5. You are allowed to have someone drive you between the peaks and cook you dinner. Nothing that would provide an unfair advantage is allowed.
The Nine Peaks
Seven of the nine mountain peaks that make up Idaho’s twelvers are in the Lost River Range. With the exception of one class 2 mountain, the other eight mountains are all class 3, so they require experience climbing and the right equipment. Currently, the speed record for the twelvers is held by Luke Nelson and Jared Campbell on August 17, 2014. They completed the twelvers challenge in an astonishing 28 hours and 18 minutes.
Most people work on completing Idaho’s twelvers in a season, or over the span of a few years. Whether you have the skill to try for a speed record, or if you just want to conquer Idaho’s nine peaks over 12,00 feet, here are the mountain peaks that make up the Idaho twelvers.
· Mount Borah. This is the tallest peak in Idaho at 12,662 feet, and it’s also the most popular. It’s in the Lost River Range, among the most rugged mountains in the state. It features the infamous “chicken out ridge.” On either side of the ridge are 2,000 feet drops, and inexperienced climbers often chicken out here.
· Leatherman Peak. At 12,228 feet, this peak could either be easy to climb, or difficult. It all depends on the chosen route. This peak is in the Lost River Range.
· Mount Church. Also in the Lost River Range, this peak is 12,200 feet. It’s often considered the most physically demanding climb.
· Diamond Peak. Located in the Lemhi Range, it’s the tallest outside of the Lost River Range. It’s 12,197 feet, and involves a lot of class 3 rock scrambling.
· Mount Breitenbach. Back into the Lost River Range for this 12,140-foot peak. It has a 3,000-foot North Face, which is the most impressive feature of this mountain.
· Lost River Peak. In the Lost River Range, this is the least known of the Idaho twelvers. It’s at an elevation of 12,078 feet, and features a “Super Gully” that proves challenging in the summer, when the snow has melted.

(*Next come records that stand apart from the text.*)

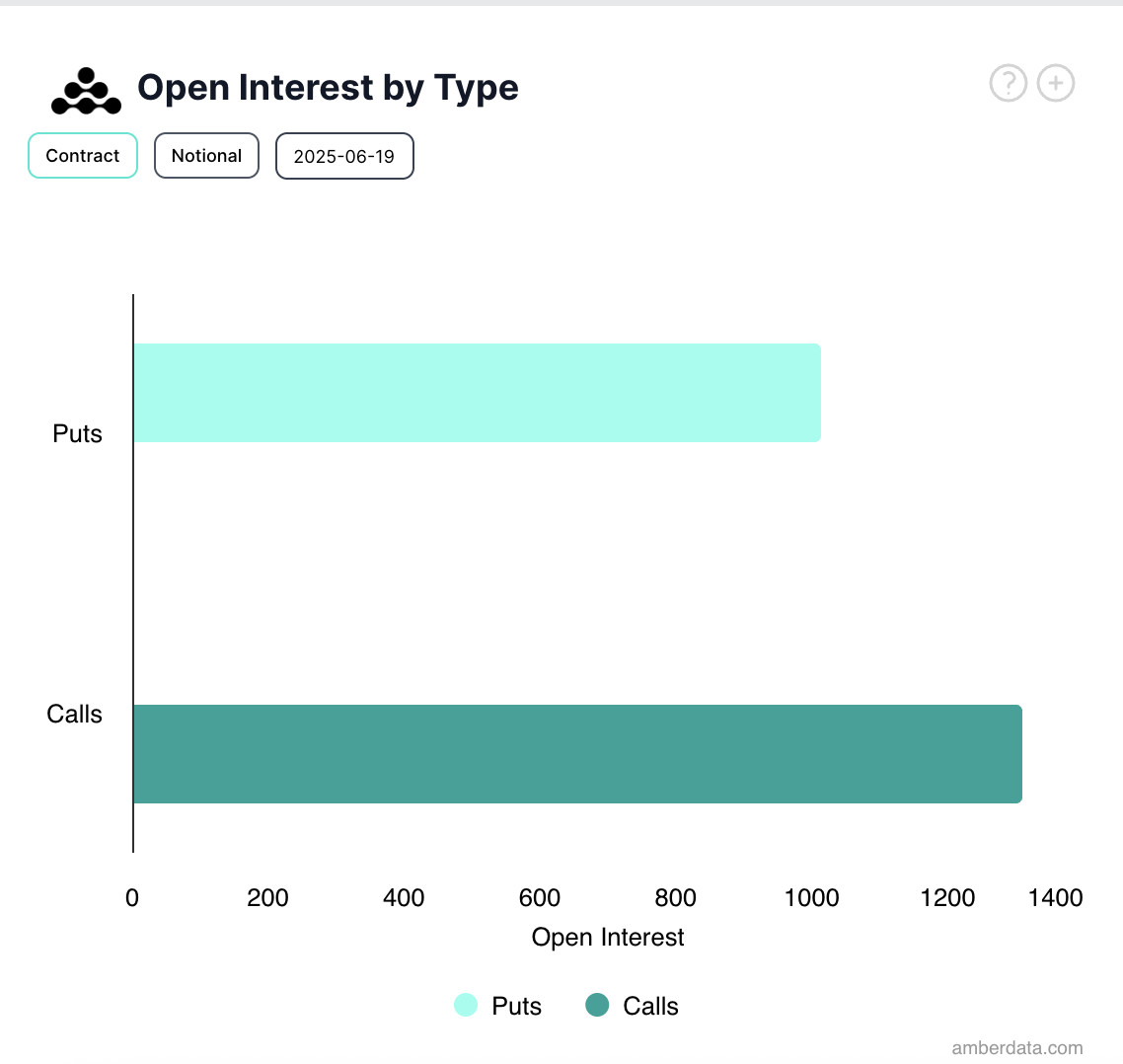Keep Contract mode selected

coord(82,155)
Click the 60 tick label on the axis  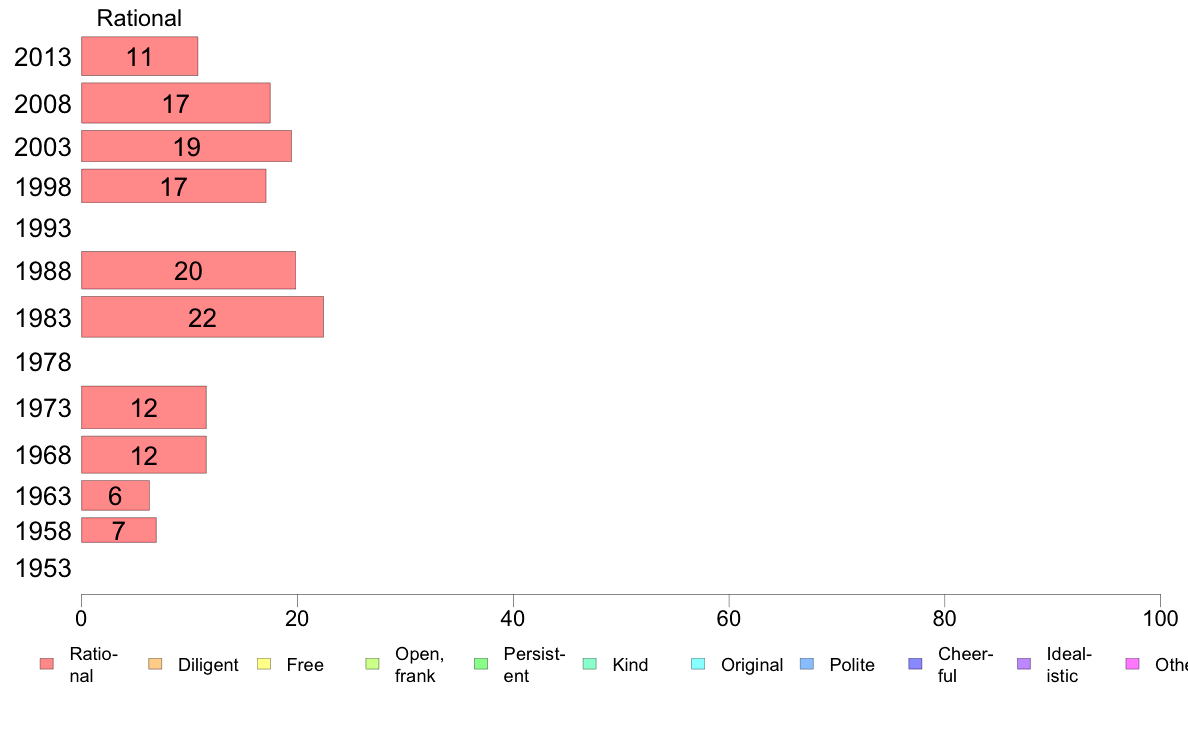(729, 620)
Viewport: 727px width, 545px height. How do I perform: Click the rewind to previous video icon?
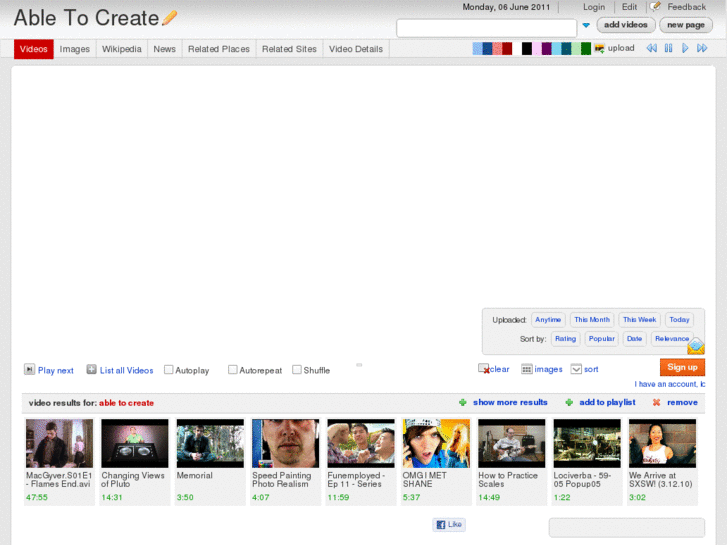coord(651,48)
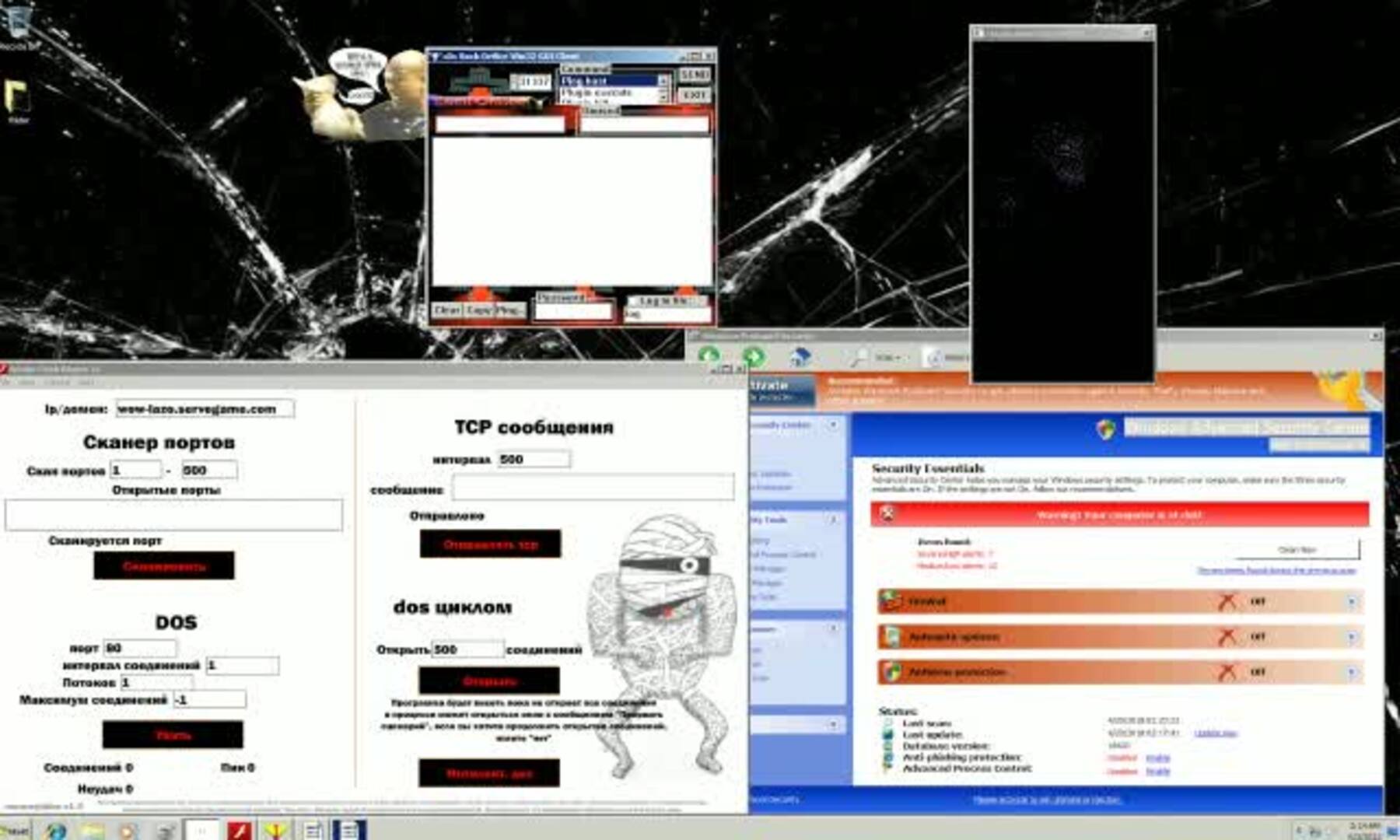Click Enable link for Advanced Process Control
This screenshot has height=840, width=1400.
[x=1157, y=771]
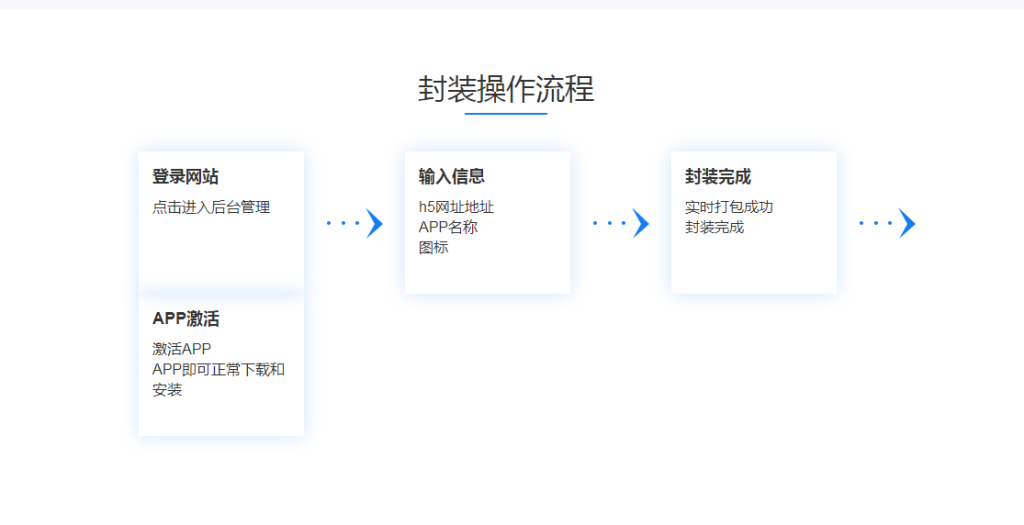Click 封装完成 description line below 实时打包成功
Image resolution: width=1024 pixels, height=525 pixels.
point(714,227)
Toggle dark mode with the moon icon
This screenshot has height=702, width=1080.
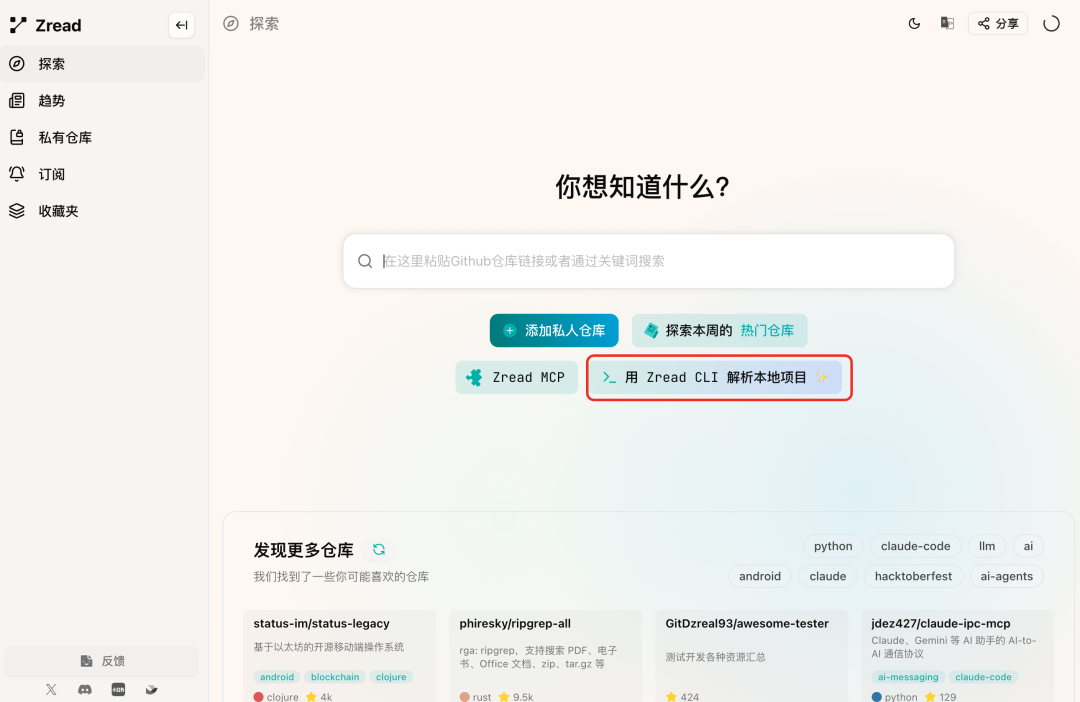[914, 24]
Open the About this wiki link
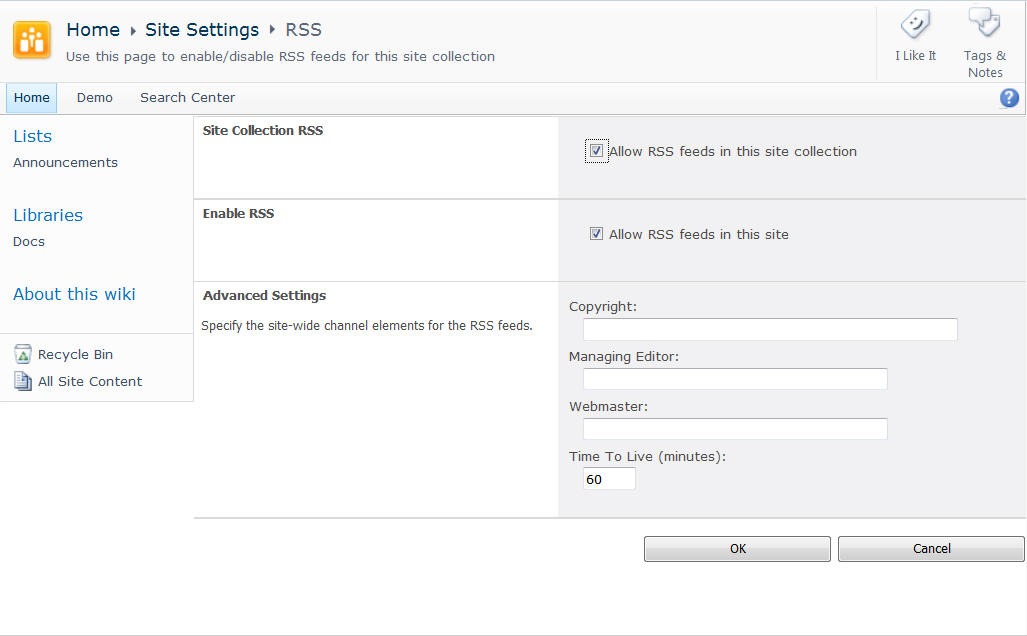The width and height of the screenshot is (1027, 636). tap(74, 293)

· Mount Idaho. At 12,065 feet in the Lost River Range, this is a favorite because Mount Idaho features a wide variety of climbing and trail challenges.
· Donaldson Peak. At 12,023 feet in the Lost River Range, Donaldson Peak is usually outshined by the neighboring Mount Church. It’s often used as a way to get to Mount Church.
· Hyndman Peak. Located outside of Sun Valley in the Pioneer Range, Hyndman Peak is the second most climbed twelver at 12,009 feet. It’s the only class 2 climb of the bunch, but it’s no less challenging.